8.5. Generalizability of the Model

One of the main objectives of this study was to exploit 2D geographic information’s availability and wide coverage for the estimation of the localization error. One potential practical application was to train the model with enough data such that it would then be possible to predict localization error beyond the modeled area. The addition of sufficient training data should help reduce any random patterns that may previously have appeared predictive. Provided 2D geographic information is readily available, it could then be theoretically possible to predict localization error for any location. Subsequently, the generalizability of the model must be thoroughly assessed and validated.

8.6. Practical Implications

The results from this study show that it is possible to estimate localization error using 2D geographic information, with 69.8% of estimates within 2.5 cm and 87.4% within 5 cm. While these results are encouraging, further investigations into Model 8 show that the current approach tends to underpredict in areas of high localization error. For the application of autonomous vehicles, it can be argued that detecting the points which exceed a threshold error value is perhaps more important than the general accuracy of the prediction. This is because, at these locations, the vehicle is unable to localize itself within a safety threshold.
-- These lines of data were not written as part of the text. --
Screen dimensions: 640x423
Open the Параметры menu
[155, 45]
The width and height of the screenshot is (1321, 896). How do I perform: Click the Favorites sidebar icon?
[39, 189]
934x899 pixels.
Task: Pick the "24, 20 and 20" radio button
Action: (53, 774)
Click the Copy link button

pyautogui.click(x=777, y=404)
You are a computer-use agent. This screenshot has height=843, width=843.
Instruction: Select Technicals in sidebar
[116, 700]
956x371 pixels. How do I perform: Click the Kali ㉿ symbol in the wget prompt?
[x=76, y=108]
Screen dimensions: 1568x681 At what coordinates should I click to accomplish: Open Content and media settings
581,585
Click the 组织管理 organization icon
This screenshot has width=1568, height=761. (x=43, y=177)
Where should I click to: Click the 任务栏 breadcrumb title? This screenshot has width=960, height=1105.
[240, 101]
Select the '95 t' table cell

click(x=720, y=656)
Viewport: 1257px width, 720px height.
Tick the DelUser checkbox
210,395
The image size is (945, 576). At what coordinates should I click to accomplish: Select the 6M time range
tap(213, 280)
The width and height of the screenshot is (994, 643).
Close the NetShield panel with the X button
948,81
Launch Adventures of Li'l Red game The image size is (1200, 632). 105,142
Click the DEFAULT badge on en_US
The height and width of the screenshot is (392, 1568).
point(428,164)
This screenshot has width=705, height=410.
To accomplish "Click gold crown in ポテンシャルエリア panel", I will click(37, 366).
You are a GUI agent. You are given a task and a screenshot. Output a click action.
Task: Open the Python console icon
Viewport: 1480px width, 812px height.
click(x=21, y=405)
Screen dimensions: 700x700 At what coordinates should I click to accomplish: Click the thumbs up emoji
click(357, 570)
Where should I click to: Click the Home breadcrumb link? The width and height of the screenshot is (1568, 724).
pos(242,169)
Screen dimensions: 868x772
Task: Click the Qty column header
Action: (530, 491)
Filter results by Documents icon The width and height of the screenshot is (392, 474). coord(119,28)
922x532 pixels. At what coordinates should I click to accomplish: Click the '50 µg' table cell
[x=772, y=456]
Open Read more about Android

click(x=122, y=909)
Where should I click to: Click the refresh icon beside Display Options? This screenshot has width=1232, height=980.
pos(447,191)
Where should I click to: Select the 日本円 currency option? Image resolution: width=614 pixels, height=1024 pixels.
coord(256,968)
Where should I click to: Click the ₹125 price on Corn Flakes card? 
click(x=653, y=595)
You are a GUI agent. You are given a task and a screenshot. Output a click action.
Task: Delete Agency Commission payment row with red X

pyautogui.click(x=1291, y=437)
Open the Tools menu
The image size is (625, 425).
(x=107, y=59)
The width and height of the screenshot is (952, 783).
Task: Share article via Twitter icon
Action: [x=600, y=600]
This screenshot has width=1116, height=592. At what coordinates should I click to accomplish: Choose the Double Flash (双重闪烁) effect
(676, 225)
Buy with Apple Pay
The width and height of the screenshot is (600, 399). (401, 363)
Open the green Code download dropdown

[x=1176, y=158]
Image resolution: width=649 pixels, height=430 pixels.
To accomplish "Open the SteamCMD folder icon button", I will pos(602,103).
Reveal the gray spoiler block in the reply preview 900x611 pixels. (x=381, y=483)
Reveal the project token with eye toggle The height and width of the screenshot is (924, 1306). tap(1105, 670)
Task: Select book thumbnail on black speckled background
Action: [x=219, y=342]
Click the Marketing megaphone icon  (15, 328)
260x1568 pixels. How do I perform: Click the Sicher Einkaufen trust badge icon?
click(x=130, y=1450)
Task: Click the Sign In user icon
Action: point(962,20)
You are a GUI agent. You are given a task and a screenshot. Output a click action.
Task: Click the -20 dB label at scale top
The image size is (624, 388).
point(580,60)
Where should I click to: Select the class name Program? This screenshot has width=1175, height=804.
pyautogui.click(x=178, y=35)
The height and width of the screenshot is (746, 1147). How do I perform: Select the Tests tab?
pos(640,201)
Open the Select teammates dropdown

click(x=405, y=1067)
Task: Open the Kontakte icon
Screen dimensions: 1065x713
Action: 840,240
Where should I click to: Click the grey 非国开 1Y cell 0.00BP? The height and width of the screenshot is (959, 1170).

Inspecting the residual plot for Model 8, the model is effective at predicting for low values of localization error (<25 cm), with a mean residual of 0 cm. However, for higher values of localization error (≥25 cm), the model can underpredict by 39 cm. This could be attributed to the lack of training data for areas of high localization error. Of the 2571 points within the training data, only 100 points (3.9%) had a localization error higher than 25 cm (Table 11). In practice, this can be an issue, as within the application of autonomous driving, the effective and accurate detection of these threshold exceedance points is critical to safety. Further work is therefore required to capture more training data where localization error is high, as well as designing a prediction model which is effective at detecting these peaks in localization error.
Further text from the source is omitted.